Cada 2 de noviembre, fieles a la tradición mexicana de celebrar el Día de Muertos con altares que adornamos con alimento, bebidas y alguno que otro vicio.
Los mexicanos nos caracterizamos por la forma en que encaramos las vicisitudes de la vida, con ese humor que nos hace pensar que la muerte nos pela los dientes para hacernos reír de nosotros mismos, de lo que nos pasa y no se si es por insolencia o por venganza que ni la mismísima calaca tilica y flaca se nos escapa.
Cada 2 de noviembre, fieles a la tradición mexicana de celebrar el Día de Muertos con altares que adornamos con alimento, bebidas y alguno que otro vicio que a nuestros difuntos agradaba.

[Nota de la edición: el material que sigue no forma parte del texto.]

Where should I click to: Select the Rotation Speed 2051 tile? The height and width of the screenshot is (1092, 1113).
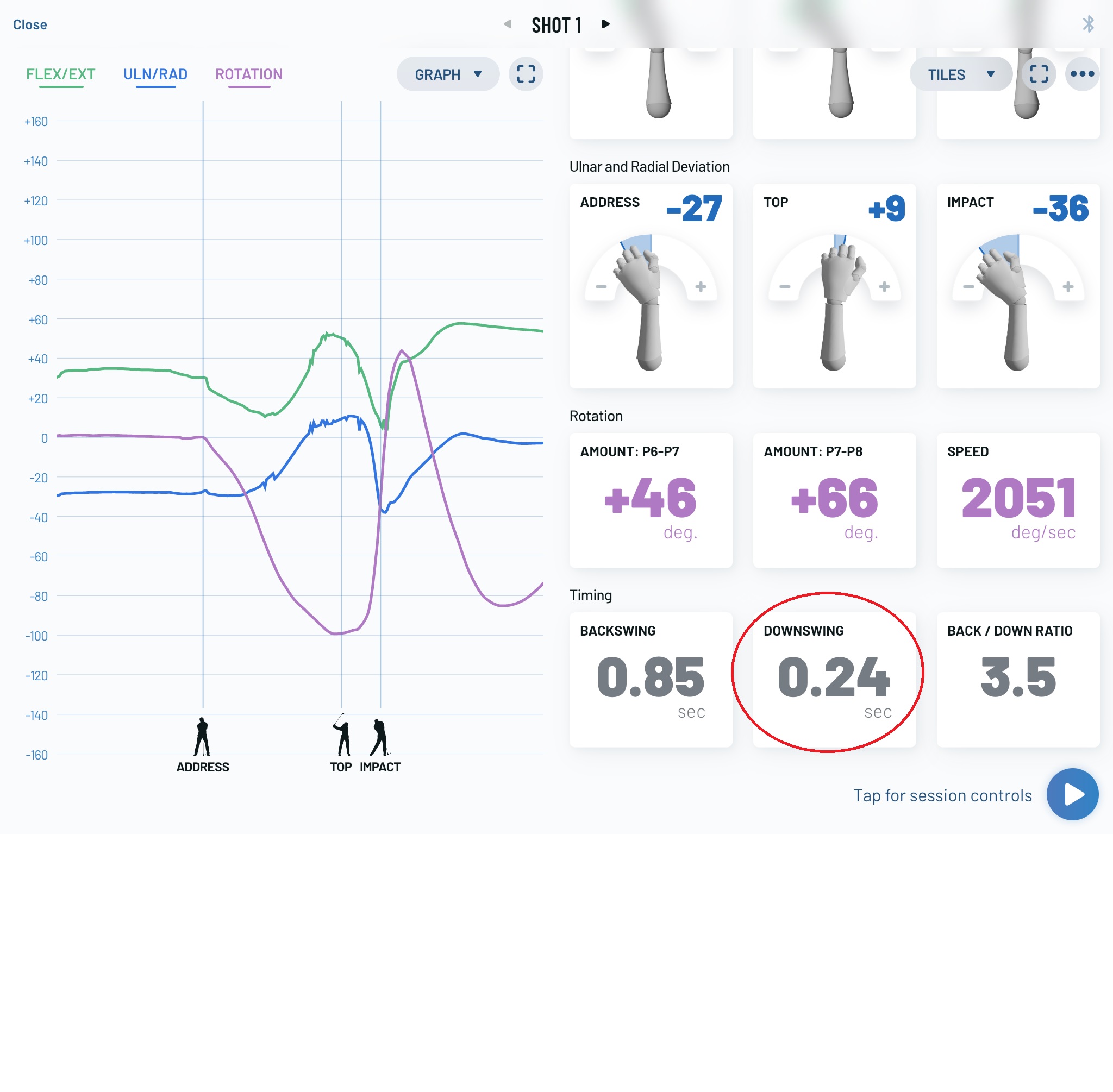point(1017,500)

Como siempre en esta fecha, acudimos con amarga alegría, sin importar las largas filas que debemos hacer para ingresar a los panteones para convivir con nuestros muertitos y muchos “vivos” que sacan ventaja de la celebración al ofrecer servicios, agua, flores y todo lo que te puedan vender a precios que asustarían hasta a quien se atreviera a revivir en ese momento.
Pero así como dicen, “el muerto al pozo y el vivo al gozo”, que tal si organizamos una velada -que no velorio-, en el camposanto, con música en vivo para reanimar a los asistentes (no a los residentes) para, además de continuar con la tradición, matemos el tiempo con alegría, disfrutando de un tequila con su sangrita viuda de Sánchez que ayude a la inspiración para hacerle una calaverita al compadre.
Así al final del día, muertos de cansancio, podamos ir a descansar en paz como angelitos, para que aunque no tengamos la mente muy brillante, sigamos (al menos un día más) contando y cantando entre los vivos.